— start of Source extract —

Similar to many people I see on these forums, my first attempt was a bust. I went in nervous and worried. I finished both quant and verbal before time was up, but my heart sank when I saw "610" staring me in the face.
I am a senior in college going for a BS in Mechanical Engineering. Math is what I consider my strong point and Verbal is by far my weakness. I haven't read a full book since ~7th grade, and since my school is an engineering focused school, I've written maybe 5 papers total in the last 4 years.

— end of Source extract —
— start of Collected data —

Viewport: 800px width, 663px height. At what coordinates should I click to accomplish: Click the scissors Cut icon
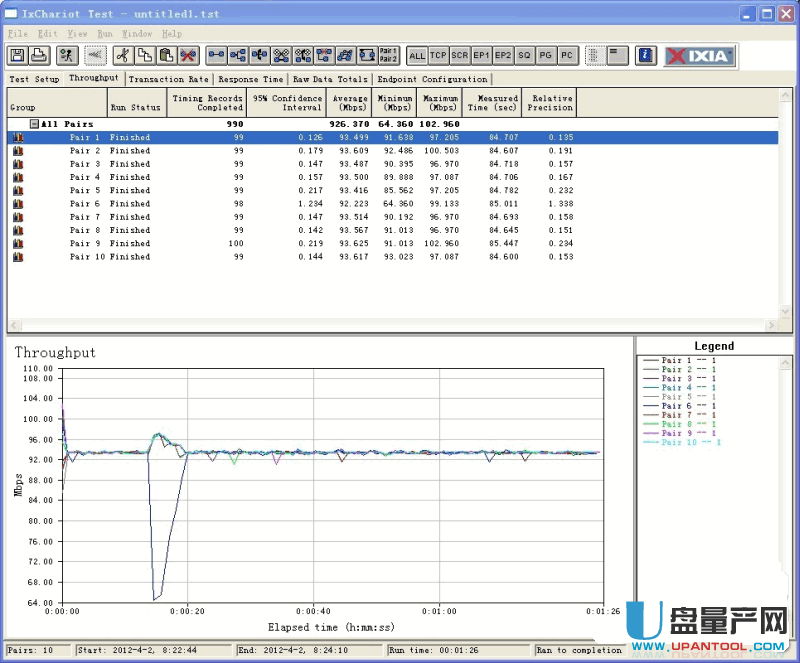[124, 56]
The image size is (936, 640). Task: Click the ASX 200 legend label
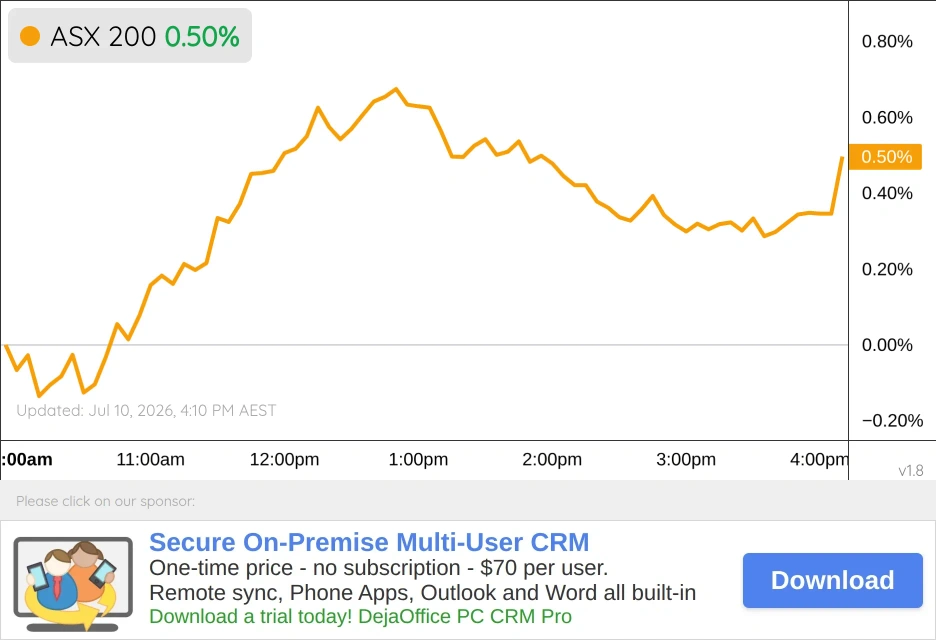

— end of Collected data —

__Required tasks__.
[A] Output the passage from the forum post above, starting with "I am a senior" and going on through "last 4 years.".
[B] Answer these questions about the forum post above:
(i) What score did the writer see at the end of the first attempt?
(ii) What degree is the writer studying for?
(iii) Roughly how many papers has the writer written in the last four years?
[C] Carry the forum post above forward from its final sentence, in the same first-person voice.

__Expected answers__.
[A]
I am a senior in college going for a BS in Mechanical Engineering. Math is what I consider my strong point and Verbal is by far my weakness. I haven't read a full book since ~7th grade, and since my school is an engineering focused school, I've written maybe 5 papers total in the last 4 years.

[B]
(i) 610
(ii) A BS in Mechanical Engineering
(iii) Maybe 5

[C]
I'm going to give you guys a short overview for how I prepared for the first test because I simply didn't prepare enough and don't recommend you do this:
For the first test, I started my studying with the MGMAT full class in Ann Arbor. I kept up with the "homework" as best as I could but admittedly fell behind by the end. Then, a week for the test I studied for about 8 hours a day until test day. During that week of studying, it had become clear to me that I had not studied enough. I focused on math because I realized that even though math is my strong point, the time limit really gave me problems on the practice tests. Because of this, I neglected verbal and it showed in my final score:
Quant 44, Verbal 31
Overall, my plan for the first try was unorganized, and I lacked motivation. I assumed it would come naturally to me. I called up my MGMAT teacher, and he told me to attack the SC by finding EVERY issue in EVERY question I did. For CR, he told me to do all the OG problems. He said that repetition was key. Trusting him, I put together a real plan of attack. I had 10 weeks to study, so I put together a plan.
Weeks 1-2: CR
-I only did about 20 questions a day, but I did it consistently and finished all OG CR problems.
-I logged the problems I missed. After I had done all the OG problems in the 12th ed. and the Verbal Review 2nd ed., I moved on to SC (I didn't review the problems I missed yet).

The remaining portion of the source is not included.